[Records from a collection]
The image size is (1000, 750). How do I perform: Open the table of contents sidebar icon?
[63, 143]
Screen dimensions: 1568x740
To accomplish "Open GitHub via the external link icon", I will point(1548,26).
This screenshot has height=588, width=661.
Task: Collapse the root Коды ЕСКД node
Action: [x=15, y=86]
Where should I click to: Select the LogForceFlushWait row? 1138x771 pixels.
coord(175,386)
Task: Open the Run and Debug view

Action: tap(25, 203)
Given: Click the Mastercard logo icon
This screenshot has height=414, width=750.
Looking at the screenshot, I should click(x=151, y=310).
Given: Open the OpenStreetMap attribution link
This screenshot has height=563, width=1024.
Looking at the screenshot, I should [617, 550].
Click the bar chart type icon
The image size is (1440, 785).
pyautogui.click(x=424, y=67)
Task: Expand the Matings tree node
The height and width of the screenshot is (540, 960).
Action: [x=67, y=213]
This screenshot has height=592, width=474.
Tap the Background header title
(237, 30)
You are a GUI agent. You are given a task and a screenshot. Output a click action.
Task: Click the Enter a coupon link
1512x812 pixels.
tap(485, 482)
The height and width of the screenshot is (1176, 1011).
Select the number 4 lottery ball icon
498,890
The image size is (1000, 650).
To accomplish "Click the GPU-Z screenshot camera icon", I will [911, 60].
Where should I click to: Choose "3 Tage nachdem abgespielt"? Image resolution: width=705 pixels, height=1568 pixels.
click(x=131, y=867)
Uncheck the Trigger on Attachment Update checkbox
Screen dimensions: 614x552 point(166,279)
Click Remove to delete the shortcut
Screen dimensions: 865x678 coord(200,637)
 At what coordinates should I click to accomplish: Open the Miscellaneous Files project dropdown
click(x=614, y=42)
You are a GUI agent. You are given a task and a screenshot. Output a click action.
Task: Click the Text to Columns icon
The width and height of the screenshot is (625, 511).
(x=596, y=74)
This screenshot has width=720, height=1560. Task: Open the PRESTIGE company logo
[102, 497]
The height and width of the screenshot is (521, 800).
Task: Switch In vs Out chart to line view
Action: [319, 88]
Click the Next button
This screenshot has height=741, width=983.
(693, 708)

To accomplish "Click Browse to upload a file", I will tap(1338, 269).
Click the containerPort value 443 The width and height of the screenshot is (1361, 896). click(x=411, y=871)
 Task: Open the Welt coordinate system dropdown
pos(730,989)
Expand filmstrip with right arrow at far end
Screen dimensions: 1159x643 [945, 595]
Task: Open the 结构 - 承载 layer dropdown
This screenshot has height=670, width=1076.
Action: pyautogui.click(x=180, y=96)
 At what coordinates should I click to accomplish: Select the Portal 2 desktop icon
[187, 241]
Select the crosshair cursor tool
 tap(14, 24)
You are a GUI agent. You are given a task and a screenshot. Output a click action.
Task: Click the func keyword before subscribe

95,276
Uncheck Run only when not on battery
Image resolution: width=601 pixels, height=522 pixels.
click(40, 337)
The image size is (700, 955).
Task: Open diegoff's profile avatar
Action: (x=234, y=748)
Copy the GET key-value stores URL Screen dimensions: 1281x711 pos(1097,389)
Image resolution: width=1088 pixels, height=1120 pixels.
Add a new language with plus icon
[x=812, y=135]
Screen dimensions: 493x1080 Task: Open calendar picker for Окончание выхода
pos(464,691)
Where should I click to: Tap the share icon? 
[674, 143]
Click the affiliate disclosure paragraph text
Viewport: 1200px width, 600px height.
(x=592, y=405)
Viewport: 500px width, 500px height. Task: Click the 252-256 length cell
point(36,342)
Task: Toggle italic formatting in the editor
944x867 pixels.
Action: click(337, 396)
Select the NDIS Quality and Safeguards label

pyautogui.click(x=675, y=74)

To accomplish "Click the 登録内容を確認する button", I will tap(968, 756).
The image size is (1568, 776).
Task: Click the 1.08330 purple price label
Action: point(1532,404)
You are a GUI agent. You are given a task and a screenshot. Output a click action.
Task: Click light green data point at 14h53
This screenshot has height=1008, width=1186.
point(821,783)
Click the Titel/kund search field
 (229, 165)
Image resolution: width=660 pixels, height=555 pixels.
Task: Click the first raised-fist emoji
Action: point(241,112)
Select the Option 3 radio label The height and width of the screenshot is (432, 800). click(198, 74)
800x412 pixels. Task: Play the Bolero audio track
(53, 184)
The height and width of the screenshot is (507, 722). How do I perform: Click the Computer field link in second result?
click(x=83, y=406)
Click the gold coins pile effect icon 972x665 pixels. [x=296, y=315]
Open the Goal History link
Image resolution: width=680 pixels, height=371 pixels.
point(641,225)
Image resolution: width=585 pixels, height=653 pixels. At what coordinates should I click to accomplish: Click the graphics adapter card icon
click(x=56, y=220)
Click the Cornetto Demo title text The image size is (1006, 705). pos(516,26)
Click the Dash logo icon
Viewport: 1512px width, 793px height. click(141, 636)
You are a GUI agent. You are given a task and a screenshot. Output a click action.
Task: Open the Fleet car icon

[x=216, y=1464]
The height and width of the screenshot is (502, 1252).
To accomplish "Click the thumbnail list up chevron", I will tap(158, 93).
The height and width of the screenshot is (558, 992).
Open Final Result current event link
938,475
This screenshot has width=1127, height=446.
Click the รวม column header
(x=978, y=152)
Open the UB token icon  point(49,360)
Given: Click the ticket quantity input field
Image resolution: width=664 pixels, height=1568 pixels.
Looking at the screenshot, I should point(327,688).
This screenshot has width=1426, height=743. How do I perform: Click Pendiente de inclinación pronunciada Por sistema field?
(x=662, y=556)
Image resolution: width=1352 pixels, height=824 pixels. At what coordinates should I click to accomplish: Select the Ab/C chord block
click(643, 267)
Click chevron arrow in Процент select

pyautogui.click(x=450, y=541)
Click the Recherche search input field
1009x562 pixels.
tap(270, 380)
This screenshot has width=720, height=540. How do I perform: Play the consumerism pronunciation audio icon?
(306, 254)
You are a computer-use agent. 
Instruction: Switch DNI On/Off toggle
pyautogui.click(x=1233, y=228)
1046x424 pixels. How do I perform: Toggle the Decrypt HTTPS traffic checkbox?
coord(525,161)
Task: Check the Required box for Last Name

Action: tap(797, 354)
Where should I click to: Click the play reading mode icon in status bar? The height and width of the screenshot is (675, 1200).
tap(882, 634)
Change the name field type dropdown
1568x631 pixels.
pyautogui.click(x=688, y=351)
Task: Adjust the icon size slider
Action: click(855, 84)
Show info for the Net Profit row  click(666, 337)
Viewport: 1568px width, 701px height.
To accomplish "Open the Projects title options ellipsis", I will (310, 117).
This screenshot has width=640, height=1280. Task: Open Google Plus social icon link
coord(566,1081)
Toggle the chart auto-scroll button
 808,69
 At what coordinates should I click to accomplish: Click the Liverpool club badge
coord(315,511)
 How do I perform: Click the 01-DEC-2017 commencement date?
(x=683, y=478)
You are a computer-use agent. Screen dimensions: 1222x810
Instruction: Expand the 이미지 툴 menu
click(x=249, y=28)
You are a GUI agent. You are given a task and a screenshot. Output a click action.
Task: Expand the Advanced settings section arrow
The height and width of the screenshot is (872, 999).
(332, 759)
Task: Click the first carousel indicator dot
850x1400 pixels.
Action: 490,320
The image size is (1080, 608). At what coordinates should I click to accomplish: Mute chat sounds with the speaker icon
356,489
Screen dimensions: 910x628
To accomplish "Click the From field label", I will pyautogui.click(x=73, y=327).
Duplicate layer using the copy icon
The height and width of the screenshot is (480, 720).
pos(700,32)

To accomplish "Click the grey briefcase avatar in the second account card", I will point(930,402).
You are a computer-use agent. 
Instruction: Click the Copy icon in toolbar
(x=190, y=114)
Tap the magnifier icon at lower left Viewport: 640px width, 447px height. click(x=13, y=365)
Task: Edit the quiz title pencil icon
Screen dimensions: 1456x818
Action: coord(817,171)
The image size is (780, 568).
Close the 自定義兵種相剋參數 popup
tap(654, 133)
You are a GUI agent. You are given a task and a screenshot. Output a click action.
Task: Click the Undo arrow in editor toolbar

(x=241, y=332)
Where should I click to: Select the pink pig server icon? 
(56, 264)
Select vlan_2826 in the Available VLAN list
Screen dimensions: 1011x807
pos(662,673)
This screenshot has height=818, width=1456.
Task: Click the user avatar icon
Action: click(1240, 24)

Task brief
Among the entries above, identify all lines with "value" and copy them.

Output of the exercise
Click the containerPort value 443 The width and height of the screenshot is (1361, 896). click(x=411, y=871)
Copy the GET key-value stores URL Screen dimensions: 1281x711 pos(1097,389)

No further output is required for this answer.